A simple approximation for the degree of freedom of a LARS estimate is available, from which we derive a $C_p$ estimate of prediction error. thisi allws a principled choice among the range of possible LARS estimates.
(Not quite understand the final part of the LARS goals.)

LARS relates: classic model-selection method known as "forward selection" or "forward stepwise regression."

Forward Selection
- Given a collection of possible predictors, select the one largest absolute correlation with the response $y$ , say $x_{j_1}$ , and perform simple linear regression of $y$ on $x_{j_1}$ , than leaves a residual vector which is orthogonal to $x_{j_1}$ . Project the other predictors orthogonally to $x_{j_1}$ nd repeat the selection process.

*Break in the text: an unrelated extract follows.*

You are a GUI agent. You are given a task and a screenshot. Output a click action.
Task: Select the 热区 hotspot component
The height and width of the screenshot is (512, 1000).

After k steps this results in a set of predictors $x_{j_1},...,x_{j_k}$ that are then used in the usual way to construct a k-parameter linear model.
Forward stagewise
More cautious version of forwad selection-> take thousands tiny steps as it moves toward a final model.
Original motivation for the LARS algorithm.
LARS-Lasso-Stagewise connection is comceptually as well as computationally useful.

Model construction:

Predict response $y$ from covariates $x_1,\cdots,x_n$ .

By location and scale transformations we always assume that the covariates have been standardized to have mean 0 and unit length, and that the response has mean 0.

\sum_{i=1}^n y_i=0\ \ \ \sum_{i=1}^n x_{ij}=0\ \ \ \sum_{i=1}^n x_{ij}^2=1\ \ \ \ \textit{for} \ \ j=1,2,...,m

Regression coefficients : $\widehat { \boldsymbol { \beta } } = \left( \widehat { \beta } _ { 1 } , \widehat { \beta } _ { 2 } , \ldots , \widehat { \beta } _ { m } \right) ^ { \prime }$ gives prediction vector $\hat\mu$

\hat { \boldsymbol { \mu } } = \sum _ { j = 1 } ^ { m } \mathbf { x } _ { j } \hat { \beta } _ { j } = X \hat { \boldsymbol { \beta } } \quad \left[ X _ { n \times m } = \left( \mathbf { x } _ { 1 } , \mathbf { x } _ { 2 } , \ldots , \mathbf { x } _ { m } \right) \right]

Total squared error

S ( \widehat { \boldsymbol { \beta } } ) = \| \mathbf { y } - \widehat { \boldsymbol { \mu } } \| ^ { 2 } = \sum _ { i = 1 } ^ { n } \left( y _ { i } - \widehat { \mu } _ { i } \right) ^ { 2 }

$L_1$ norm for lasso

T ( \widehat { \boldsymbol { \beta } } ) = \sum _ { j = 1 } ^ { m } \left| \widehat { \beta } _ { j } \right|

\textit{Lasso: minimize }\ \ \ S(\hat\beta) \textit{subject to }\ \ \ \ T ( \widehat { \beta } ) \leq t

Quadratic programming techniques can be used to solve (5).though we will present an easier method here, closely related to the “homotopy method” of Osborne, Presnell and Turlach (2000a)."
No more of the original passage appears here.